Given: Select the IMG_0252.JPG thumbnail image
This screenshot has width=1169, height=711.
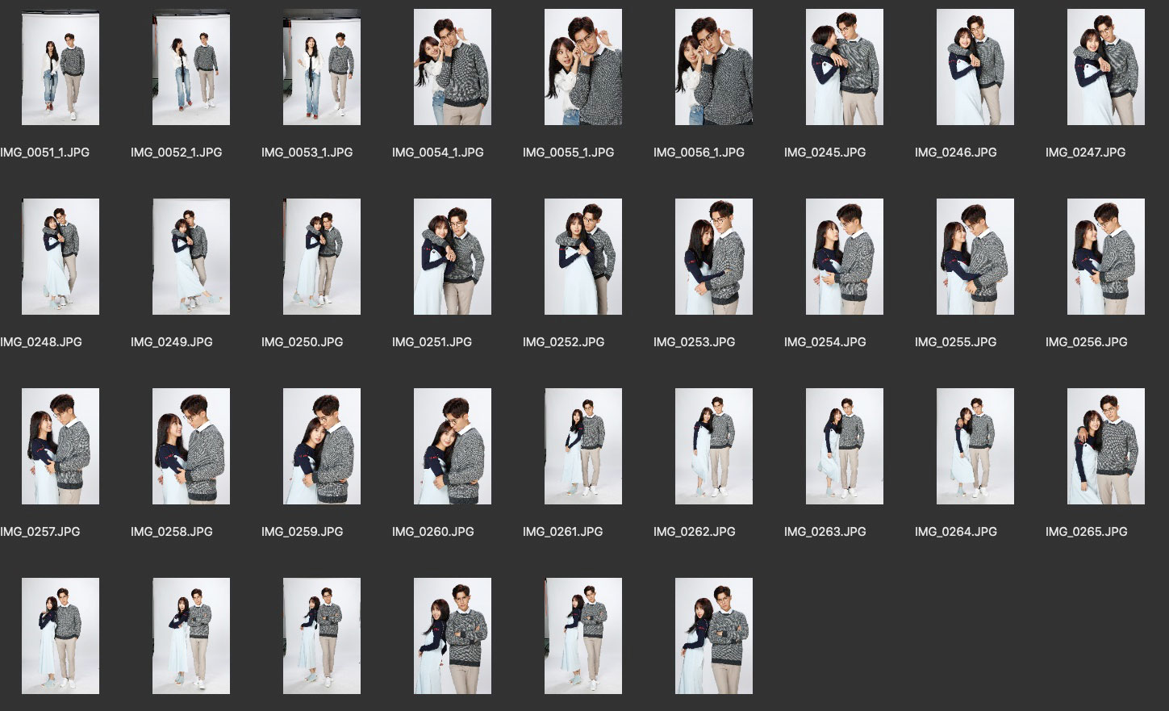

==

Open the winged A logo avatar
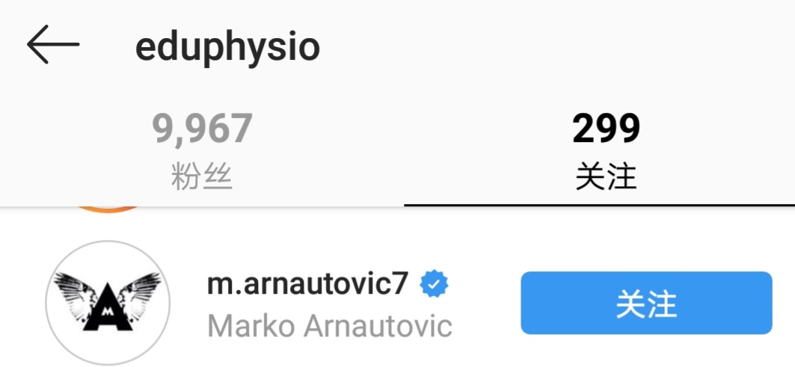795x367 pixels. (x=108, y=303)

==

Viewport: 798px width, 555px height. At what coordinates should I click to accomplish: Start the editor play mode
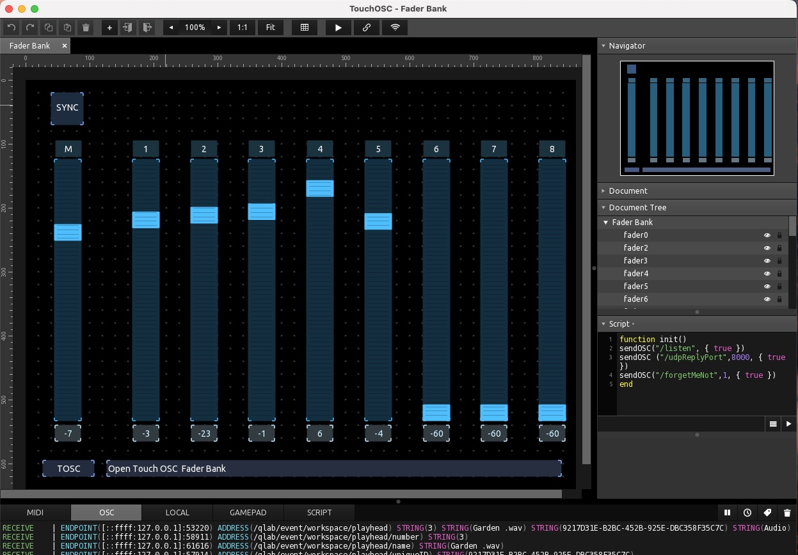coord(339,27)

WHAT YOU HAVE TO DO:
Transcribe the lines above between the line holding "Given: Select the" and the line holding "This screenshot has width=1169, height=711.", inclusive, exactly as they stand and with nothing added.

OUTPUT:
Given: Select the IMG_0252.JPG thumbnail image
This screenshot has width=1169, height=711.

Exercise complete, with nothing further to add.